_Document passage:_
With Jones temporarily unable to run the museum, the society is looking for an assistant director to help fill her place. The unpaid position requires some degree of organizing, cataloging and paperwork. Experience at writing grants and working with historical materials also would be helpful.

The museum is housed in a gray two-story house that once belonged to Judge Thomas William Hartley, a justice of the peace and a citrus grove owner. The 3,200-square-foot museum tells the story of Palm Harbor, Ozona, Dunedin, Crystal Beach and other places where the first settlers came in 1850s, paving the way for citrus, cattle and, eventually, suburbia. An old well on the premises hails from an era without running water, electricity, indoor plumbing, screens or air-conditioning.

About 10 docents usually give tours of the 1915 house on Tuesdays, Thursdays and Saturdays, but more are needed, Jones said. They are also looking for adults or teenagers to donate community hours to catalog artifacts and photographs.

"We need more help, more help, more help," said Mozina, or "Miss Kitty," as she is known at the museum. "Inside the house we follow the tradition of the time. We try to be very authentic."

Over the years the historical society has gathered a collection of artifacts that includes photographs, journals, deeds, milk bottles from the Johnson dairy, spoons and hubcaps and items from the Faith Mission orphanage in Crystal Beach.

_Collected data:_
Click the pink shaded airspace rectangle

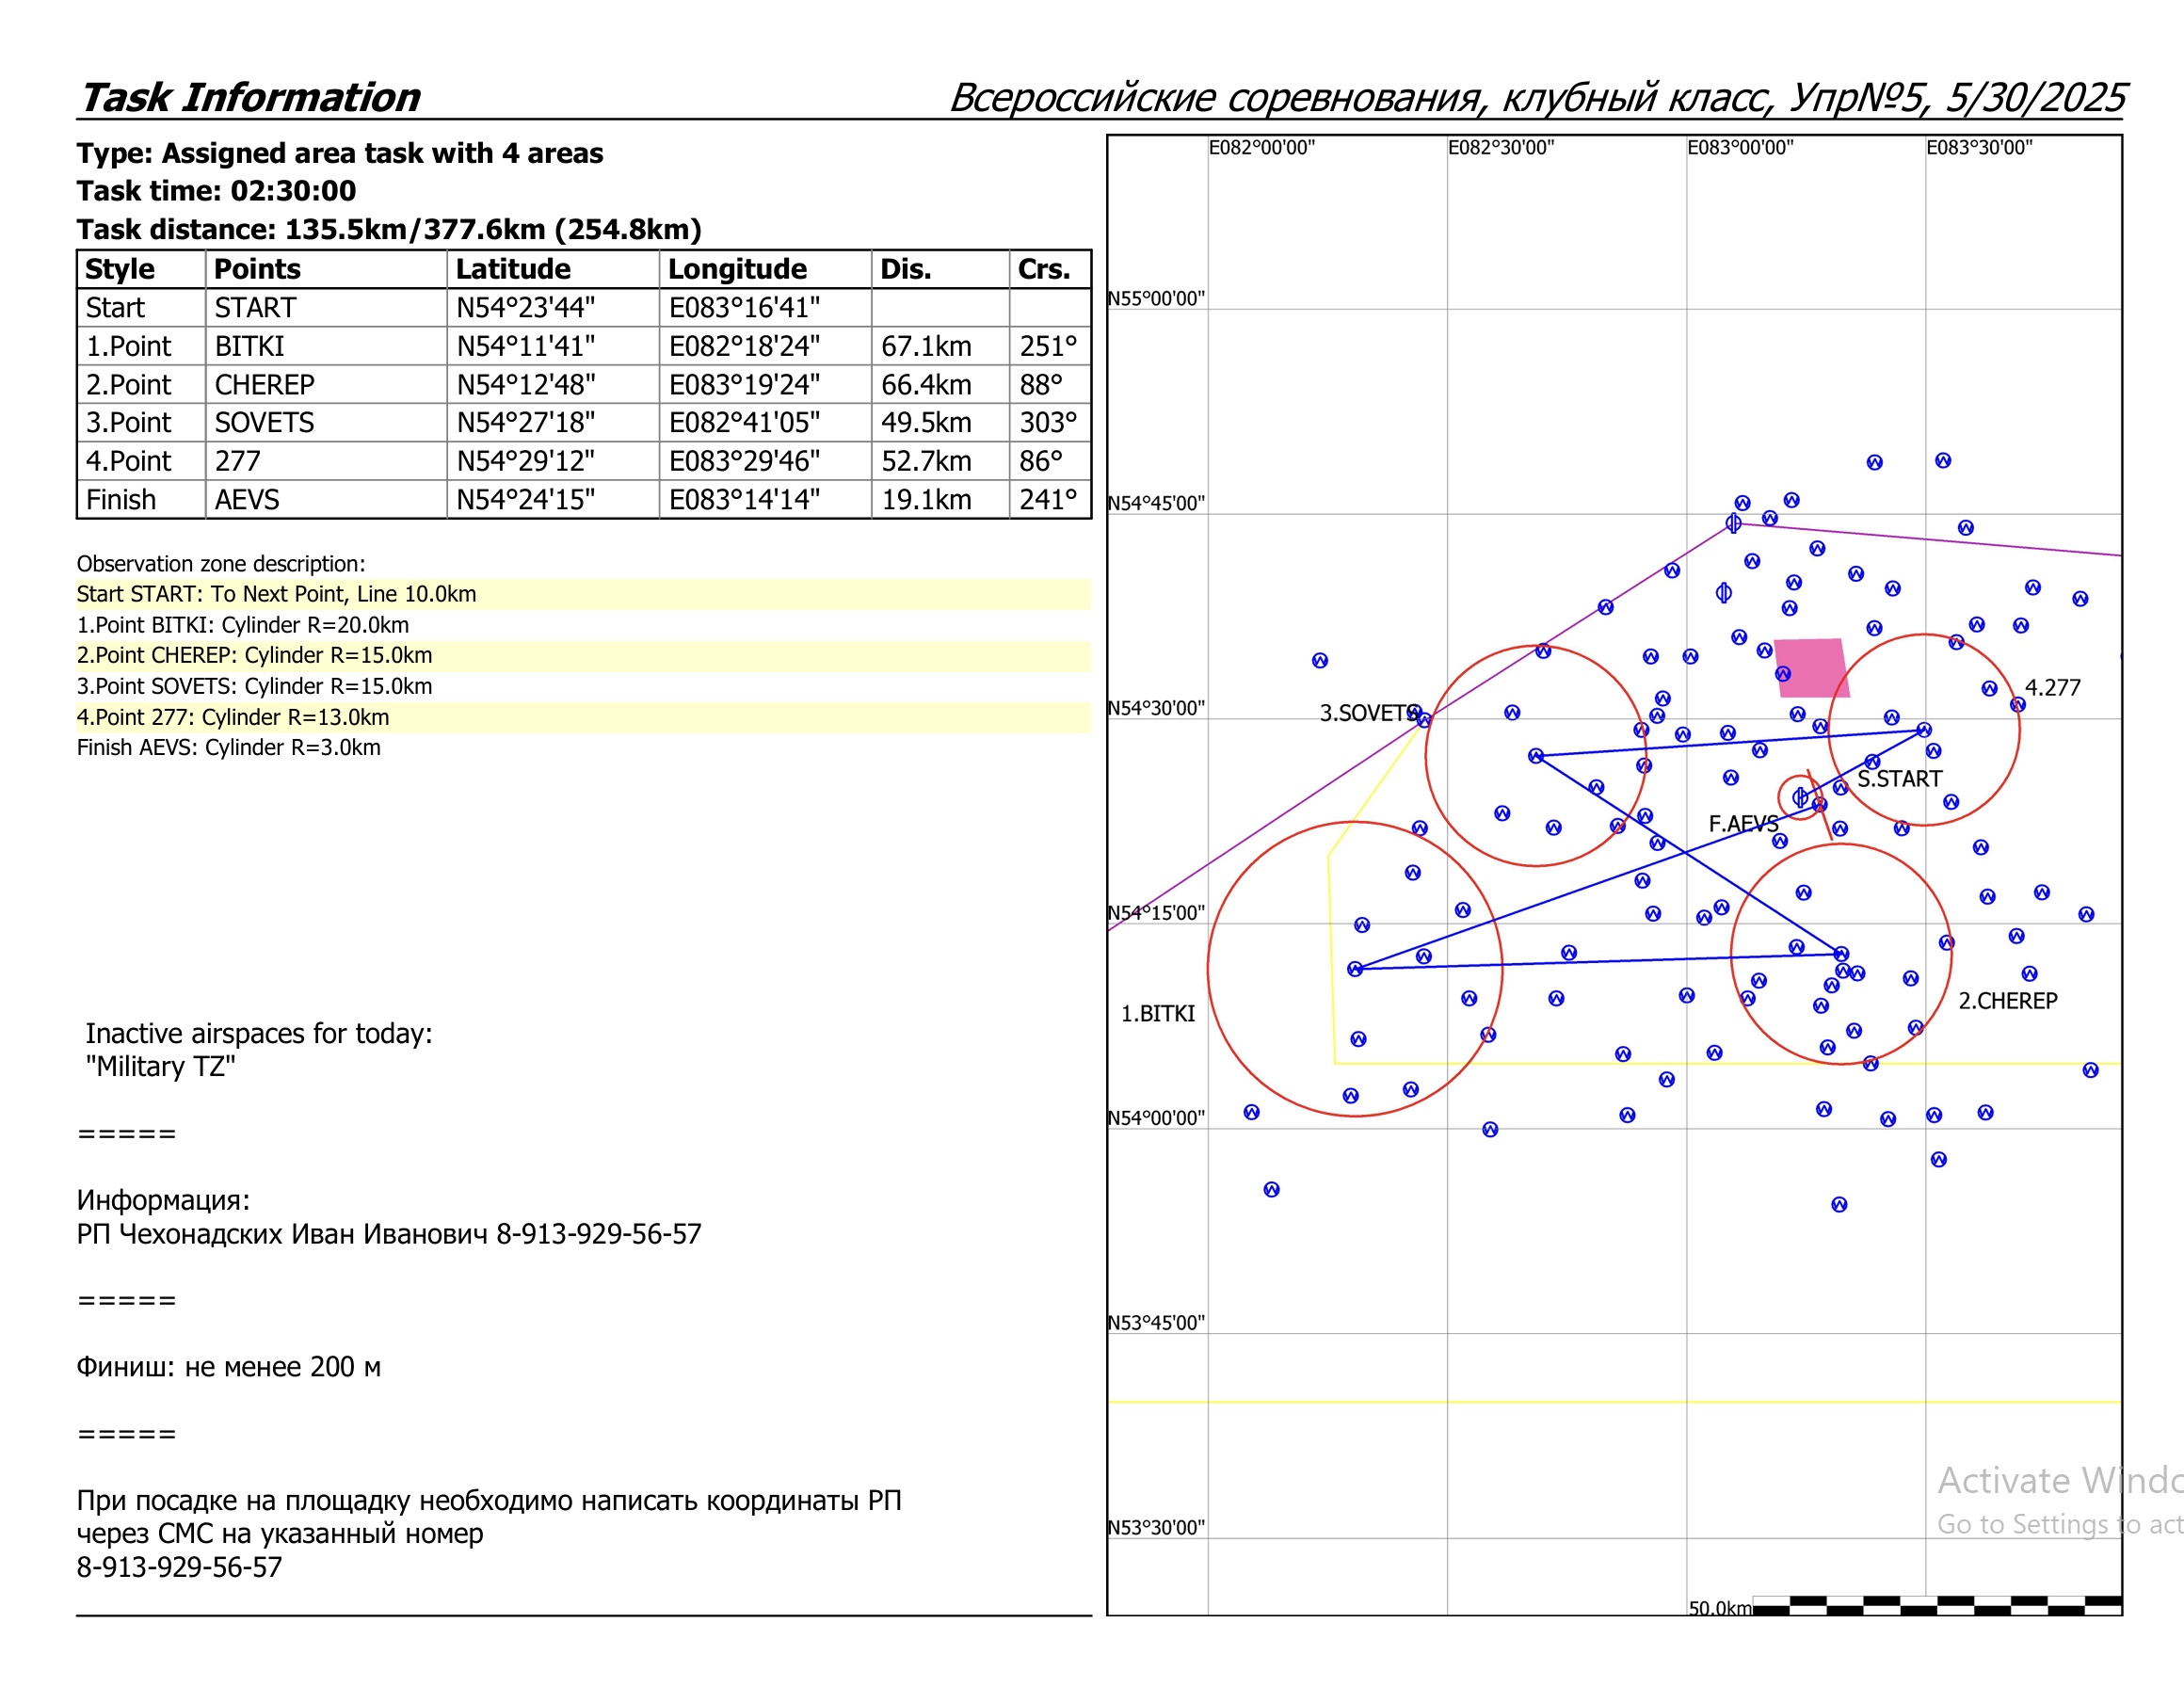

_Job:_ Pick up the passage about the historical society's museum after its last sentence and keep writing it.

_Task output:_
When the historical society started, it was mostly for North Pinellas residents who had grown up together. Their goals were to audiotape stories, gather photos and do surveys of the cemeteries.

But they've done more than that. One of the society's first accomplishments was to establish the Palm Harbor Historic District in 1994. The society's home went from location to location until the county offered the old Hartley property at Belcher and Curlew; it opened in 1998.

Soon there will be an addition to the history of Palm Harbor. Jones is working on a book called Around Palm Harbor, a history of unincorporated North Pinellas which will include information about churches, schools, cattle and citrus businesses, and recreation and social activities of the past.

As a fourth-generation Pinellas resident, Jones worked 28 years as a library media specialist for Pinellas County schools, retiring as director of media services at East Lake High School.

She remembers springs when the scent of citrus blossoms permeated everywhere in North Pinellas and a time when she and her mother took washtubs to the Gulf of Mexico to pick scallops for dinner.

"We want to preserve and protect the history, the written and physical artifacts, and promote education of people to the history of the area," she said.

WANT TO HELP?

For information about the unpaid assistant director's position at the North Pinellas Historical Museum, call Winona Jones at (727) 785-1652 or write to the museum at 1043 Curlew Road, Palm Harbor, FL 34683.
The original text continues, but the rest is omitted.